DATA FOR THIS TASK
————
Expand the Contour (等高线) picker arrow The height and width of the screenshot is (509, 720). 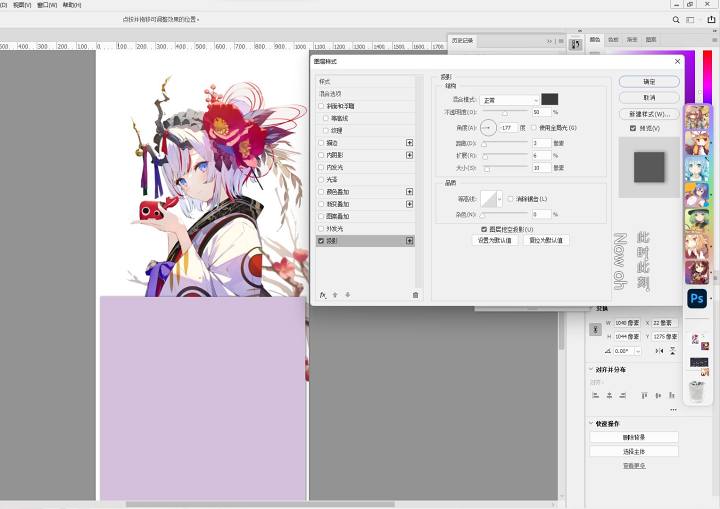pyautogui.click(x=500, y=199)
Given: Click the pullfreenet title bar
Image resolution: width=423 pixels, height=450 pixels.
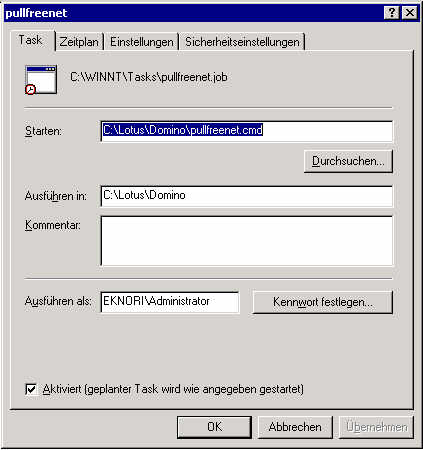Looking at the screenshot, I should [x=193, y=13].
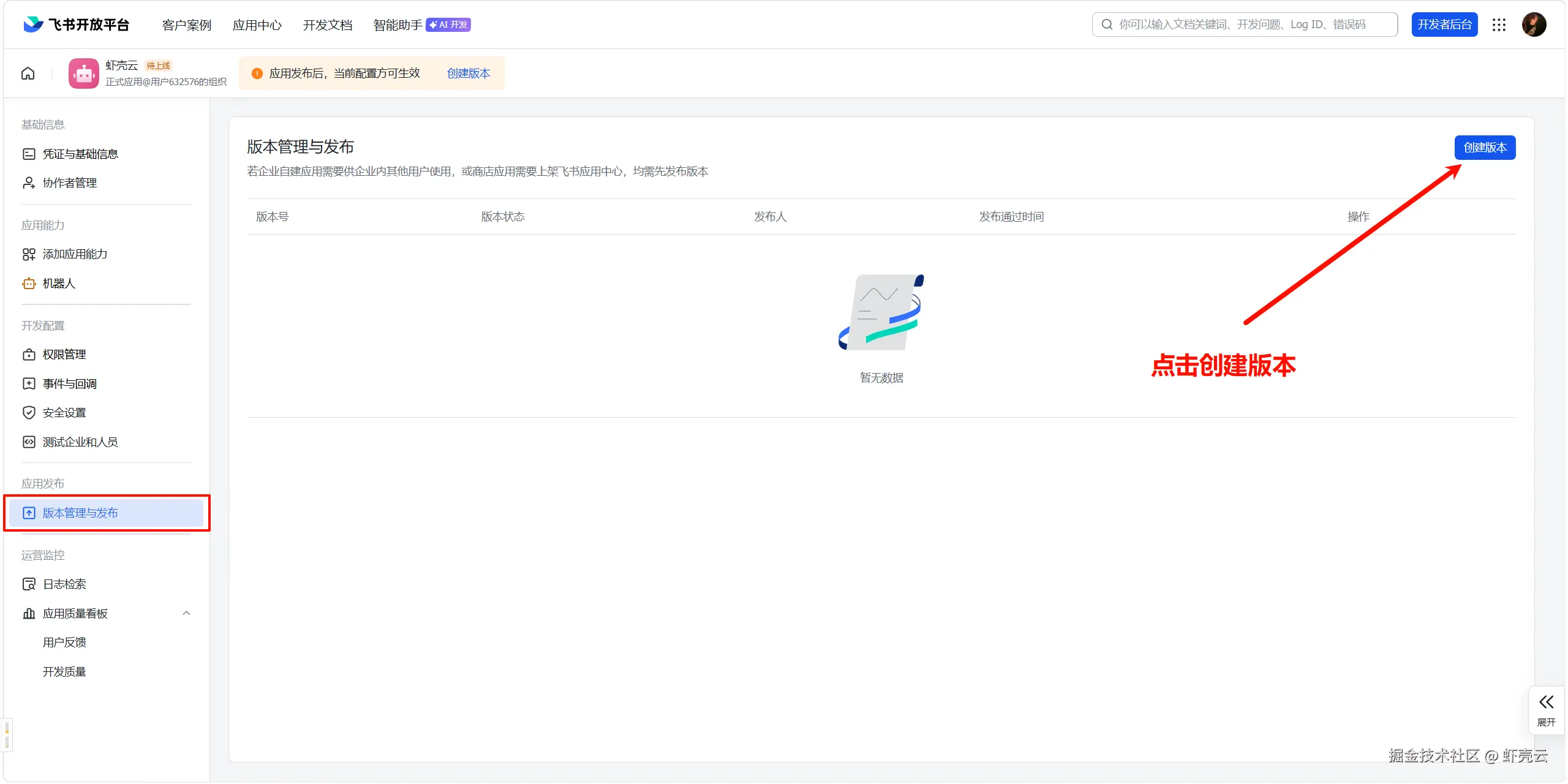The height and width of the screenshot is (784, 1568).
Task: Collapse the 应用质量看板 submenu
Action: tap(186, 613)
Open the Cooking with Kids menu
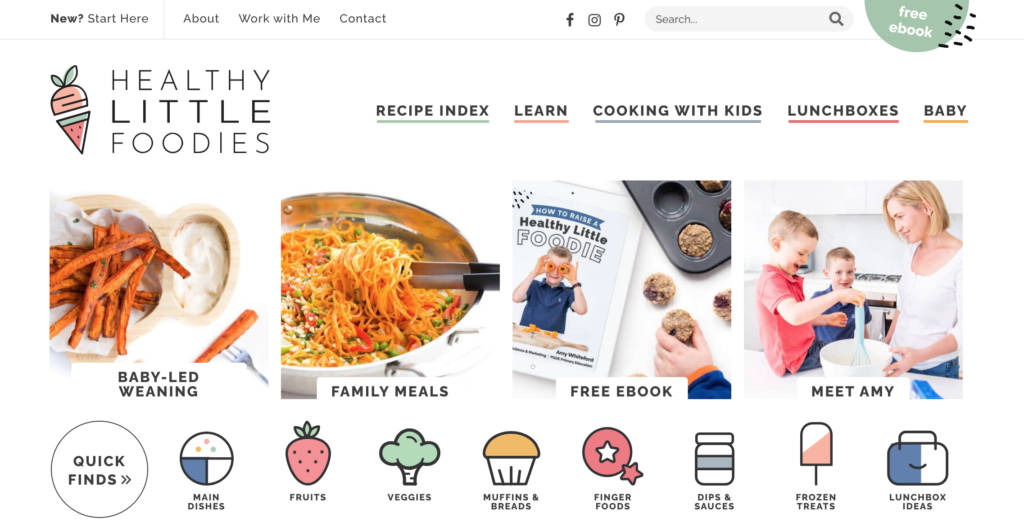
————
STATED TASK
Rewrite the records starting with the line containing "Given: Click the pullfreenet title bar" and continuing through the end of the records, changing "title bar" to "header" and leaving everything else unchanged. Omit the pictures.

COMPLETED TASK
Given: Click the pullfreenet header
Image resolution: width=423 pixels, height=450 pixels.
Looking at the screenshot, I should [x=193, y=13].
The height and width of the screenshot is (784, 1568).
Task: Collapse the 应用质量看板 submenu
Action: tap(186, 613)
Open the Cooking with Kids menu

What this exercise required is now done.